I got a little emotional listening to this interview. If my mother is the thing I am most grateful for in my life, the second most important thing is that I was born in Canada. And sometimes, when you see the things you love through other people's eyes, you love them even more, you appreciate them even more.

I tried to imagine what it would be like to live in a place where the slightest suggestion of criticism toward the government could land you in a prison camp. Where male and female prisoners are matched up by the guards to produce babies that will become camp slaves. Where no one but the rich and powerful has any control over their own destiny. The oppression, the unrelenting weight of a government that hates its own citizens and treats them so incredibly badly.

And then I think what it's like to live here, in a country where I can say whatever I want, no matter how controversial, and be defended for my right to say it. Where I can be what I want, go where I want, think what I want, be with who I want...or not be with anyone at all...and no one tries to force me to do otherwise. This is a country that cherishes freedom, respects human life, cares for the ill, educates everyone. I could go on all day about what a great place this is.

It's not perfect, no. No place is. But, not knowing what it's like to live anywhere else, I can't really imagine it could be any better than it is here. I'm so proud to be a Canadian, and so thankful that I was born here. If I hadn't been, I'm sure I would have come as an immigrant, like so many others, like my ancestors did 150 years ago. I know there are other countries with higher standards of living, better health care systems, better social systems. You always hear good things about the Scandinavian countries, and it sounds like France has a social support system that's really something special.

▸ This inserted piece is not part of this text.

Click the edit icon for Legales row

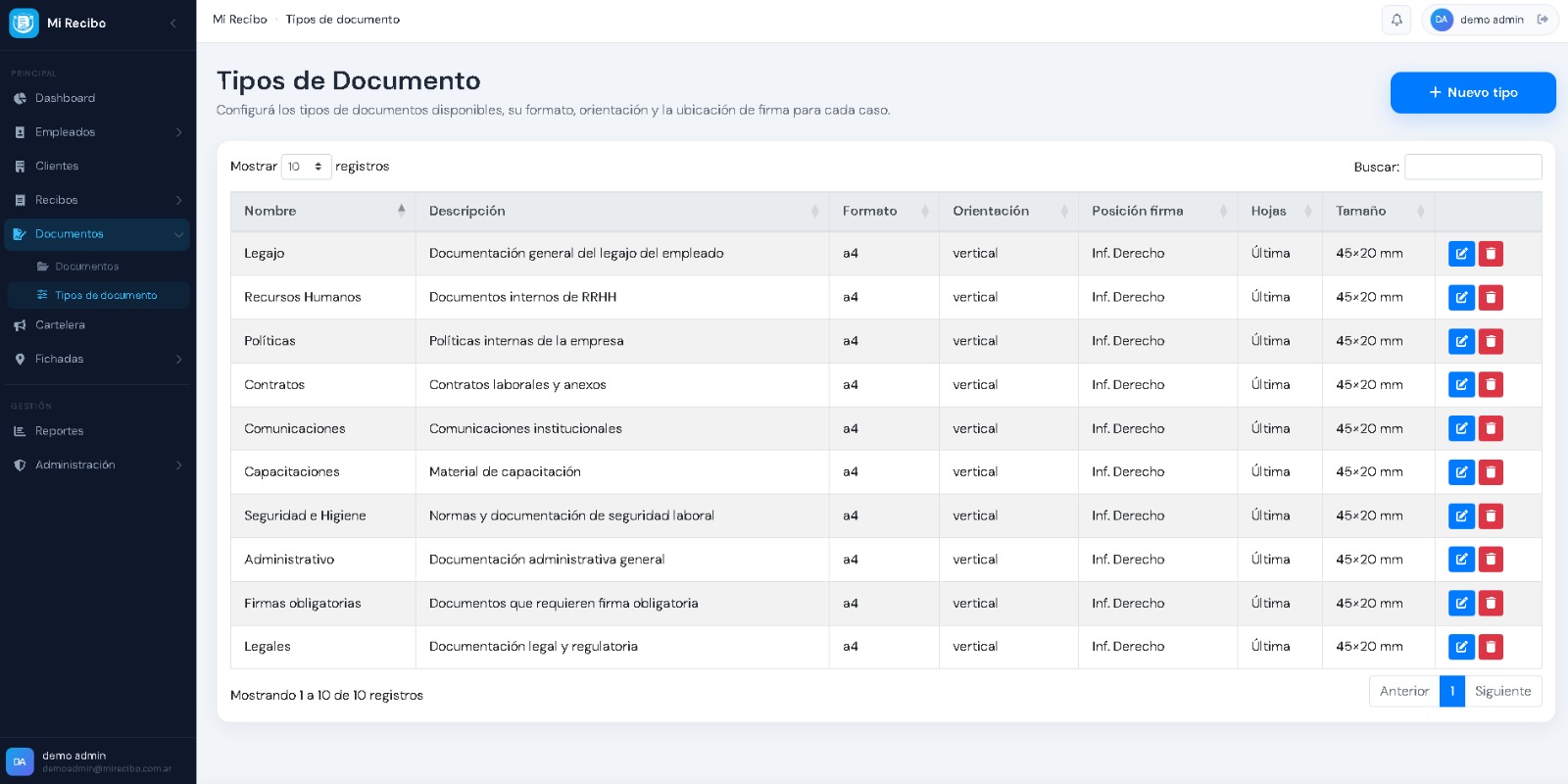(x=1461, y=647)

But I'd never give up my life in Canada to live elsewhere. I'd live elsewhere in Canada, for sure. I love Ottawa, but there are so many amazing places in this country that I think I'd enjoy living in. Newfoundland especially. Nova Scotia an easy second. But there's something sweet about living near where your ancestors started out in this country. More than likely, I will always stay in the Ottawa area.

My love for this country is never far from my consciousness. I recognize every day how fortunate I am to live here. My pride in being Canadian fills me with such an intense emotion sometimes, it's like I can't contain it. I can never sing "Oh Canada" without choking up. It's embarrassing really.

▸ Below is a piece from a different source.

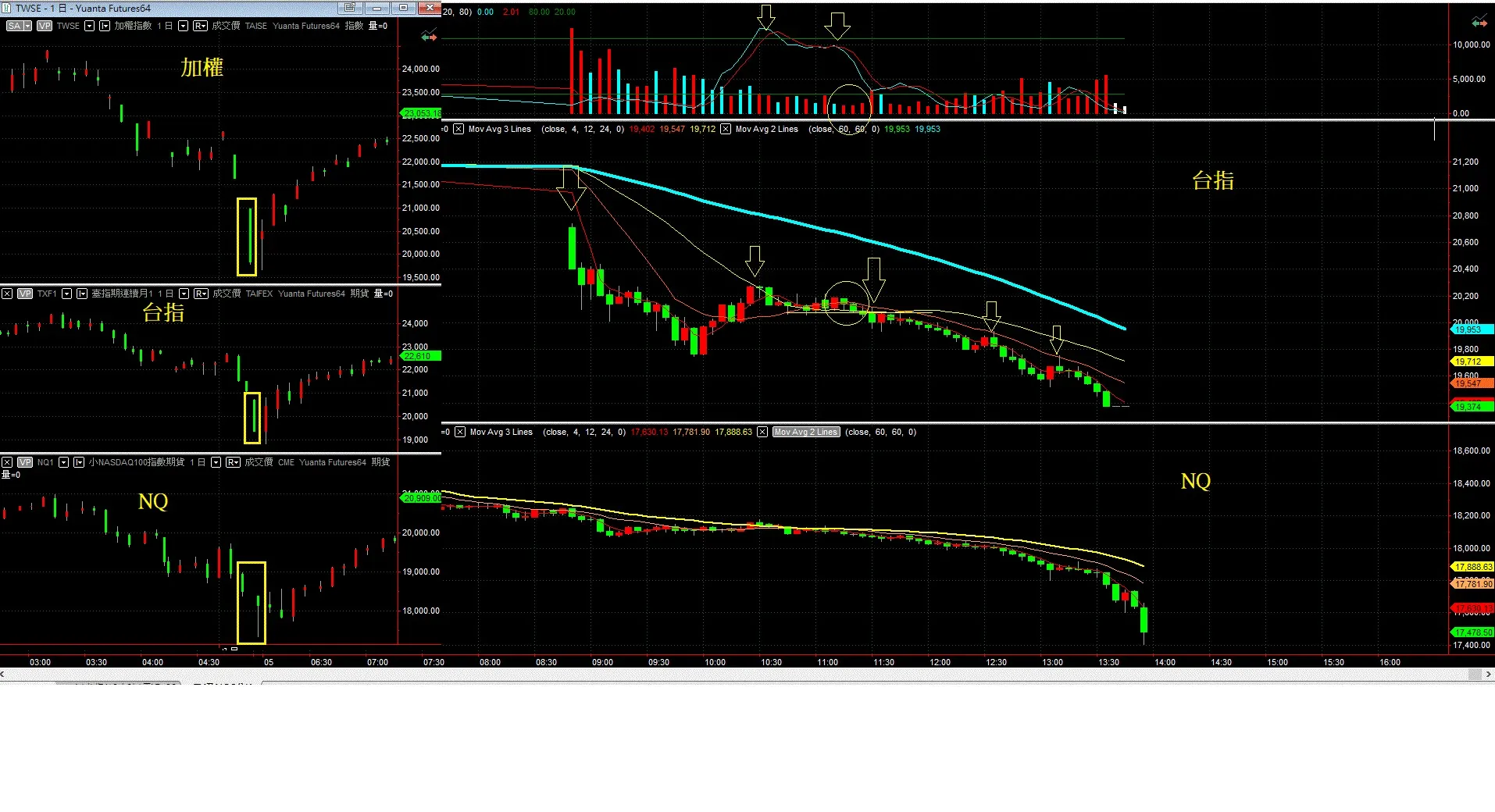Click the red-green arrows icon beside volume panel

[x=428, y=36]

If I was a flamboyant person, I would have followed through on a fun little fantasy I used to have now and then. How fun it would be, I thought, to dub myself Canada Pat, to get dressed up in red and white with a big red maple leaf on my shirt, and go to Ottawa Senators hockey games. During the national anthem, I would turn my back on the ice and face the people sitting behind me and make like an orchestra conductor, entreating the crowd to sing, sing, SING as loud as they could those beautiful words. We're such a reserved people (unless someone's about to score or there's a fight on the ice). I dream about hearing the thunder of twenty thousand voices singing as one at the top of our lungs...oh Canada, our home and native land...all of us together showing the world how much we love our country and how thankful every last one of us is to be here.